= Bogomil Avramov =

Bulgarian writer and poet

Bogomil K. Avramov-Hemy (born August 17, 1937 in Varna) is a Bulgarian writer and poet. He writes both fiction and science essays on the modern problems of ecology. He is married, and has two sons. His books include Cricket in Beak, Marifeya or Talking with Dolphins, The Common Heritage of the Planet or About Of Fish and People and The Startled Cheepens.

==Education==
Avramov was educated in Deutcheshulle, from 1943 to 1944. He had his primary school education at Saint Angelary, Varna City in 1952. In 1958, Avramov attended The Machine Engineering College in Varna City.

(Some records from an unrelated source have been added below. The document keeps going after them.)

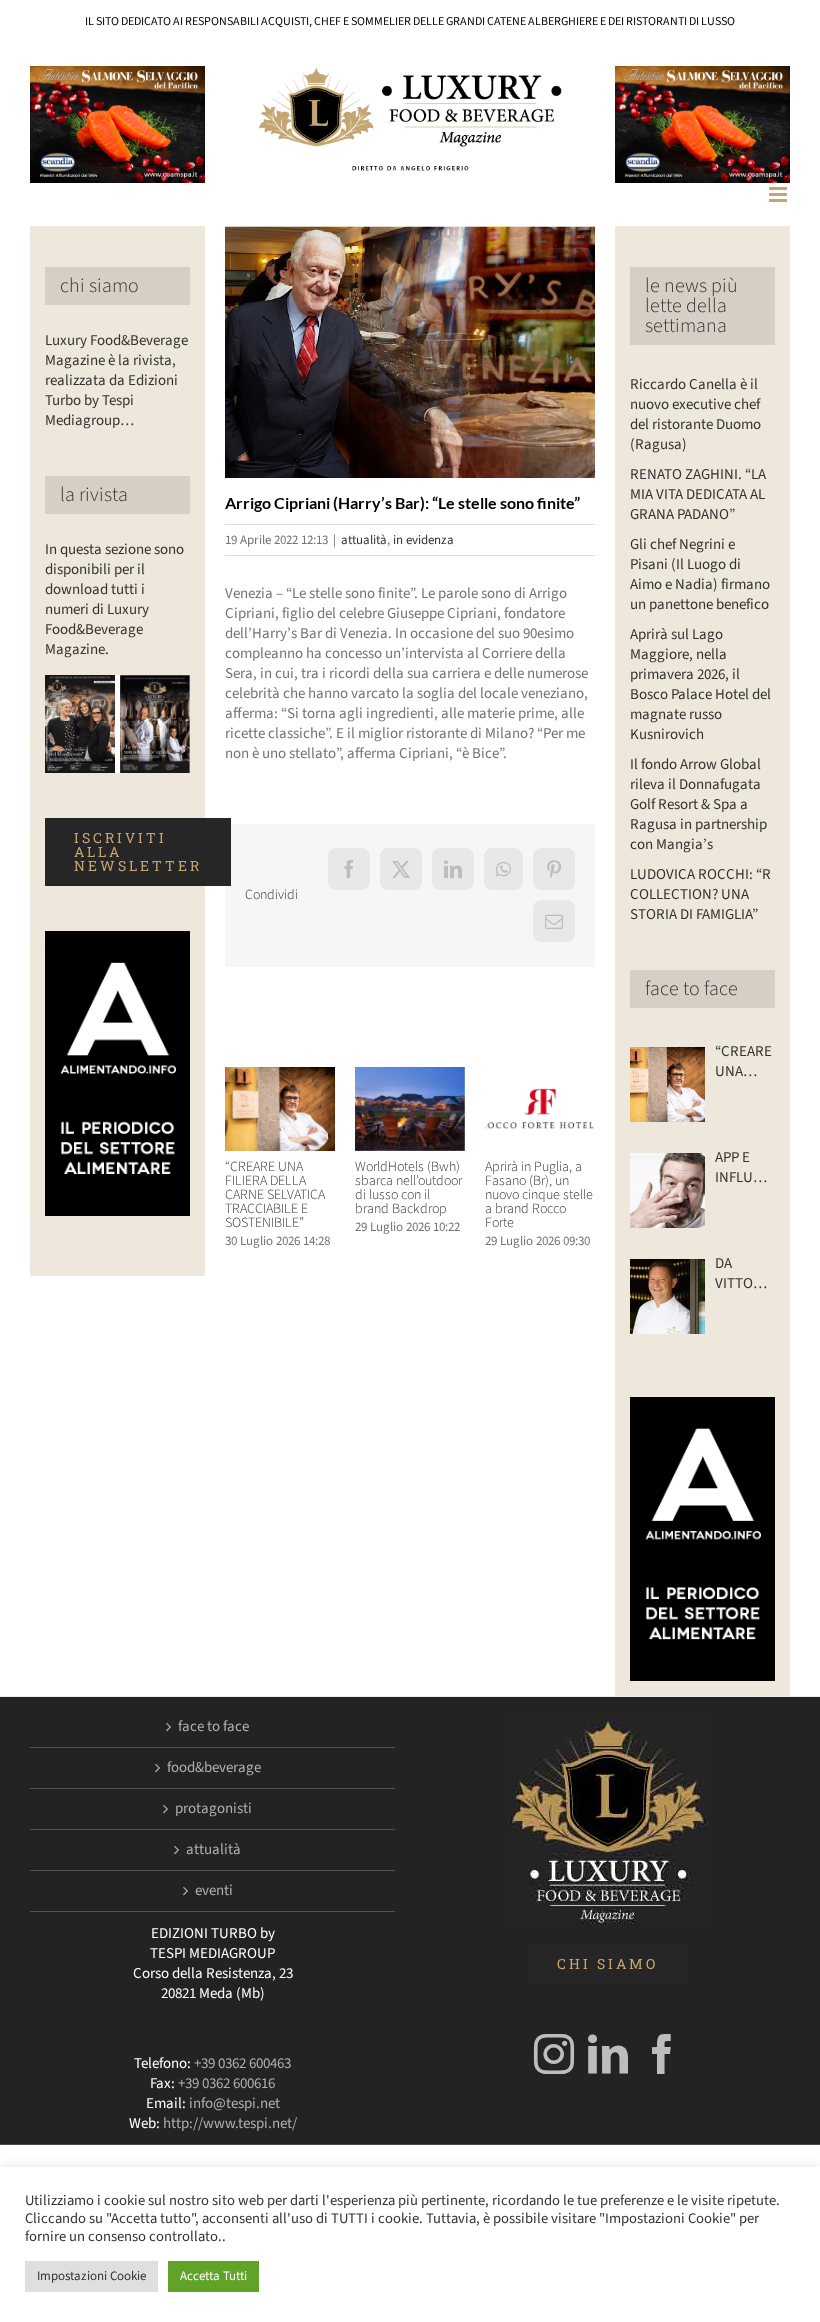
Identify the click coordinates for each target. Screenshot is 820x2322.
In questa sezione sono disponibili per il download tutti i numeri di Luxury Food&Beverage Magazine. (114, 599)
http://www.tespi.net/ (230, 2123)
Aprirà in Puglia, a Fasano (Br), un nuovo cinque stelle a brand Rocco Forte (539, 1195)
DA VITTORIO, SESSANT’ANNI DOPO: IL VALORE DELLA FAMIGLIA (745, 1274)
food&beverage (214, 1768)
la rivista (94, 495)
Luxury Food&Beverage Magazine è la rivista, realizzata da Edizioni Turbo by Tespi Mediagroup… (116, 380)
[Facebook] (662, 2054)
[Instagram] (554, 2054)
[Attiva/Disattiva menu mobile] (779, 194)
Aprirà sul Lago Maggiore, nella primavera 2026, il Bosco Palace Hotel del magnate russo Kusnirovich (700, 684)
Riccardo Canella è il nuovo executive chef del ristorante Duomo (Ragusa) (695, 414)
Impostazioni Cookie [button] (91, 2276)
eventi (214, 1891)
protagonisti (213, 1809)
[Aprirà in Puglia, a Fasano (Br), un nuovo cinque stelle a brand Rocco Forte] (540, 1077)
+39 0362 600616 (226, 2083)
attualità (364, 540)
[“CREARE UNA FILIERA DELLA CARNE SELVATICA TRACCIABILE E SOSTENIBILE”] (280, 1077)
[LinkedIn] (608, 2054)
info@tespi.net (234, 2103)
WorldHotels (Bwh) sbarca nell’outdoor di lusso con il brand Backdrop (408, 1188)
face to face (691, 989)
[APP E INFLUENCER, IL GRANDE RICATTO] (667, 1190)
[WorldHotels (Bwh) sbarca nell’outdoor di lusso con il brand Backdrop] (410, 1077)
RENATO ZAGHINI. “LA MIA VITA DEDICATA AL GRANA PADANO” (698, 494)
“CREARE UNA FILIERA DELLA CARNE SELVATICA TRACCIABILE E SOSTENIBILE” (275, 1195)
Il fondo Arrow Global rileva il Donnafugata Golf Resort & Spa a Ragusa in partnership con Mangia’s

He also attended The Varna Technical University in 1968 for a Tertiary Education Certificate.

==Career==
- The Varna Diesel Plant – Head of the Automatization Department;
- The Varna Shipbuilding Institute – Science Research Fellow;
- The Varna Marine Channel Department – Head of the Technical Department;
- Committee for Nature Protection at the Council of Ministry - Governmental Marine-Ecology Expert № 295 based Varna;
- Freelance Selfemployed Private Researcher;
- Invited Lecturer at the High Economy Schools
in Sofia and Varna,
- Invited Professor on Ecology and Informatiq at The International Academy MAUP-Kiev, Branch Bulgaria, etc. ...

==Memberships==
- 1993 – The Writer’s Association, Varna City;
- 1992 – Founder of the Association “Ecogoodwill for Kavarna”;
- 1988 – Academician at Accademia Internationale IBLEA di Lettere Science e Arte, Italia;
- 1984 – International Association for Impact Assessment, USA;
- 1984 – The Bulgarian Union of Scientist, Branch Varna.

==Publications==
- 1958-2007 – more than 600 different type articles in the central and local newspapers and specialized periodicals.
- 1958-2002 – more than 77 in the specialized press or as limited closed distribution.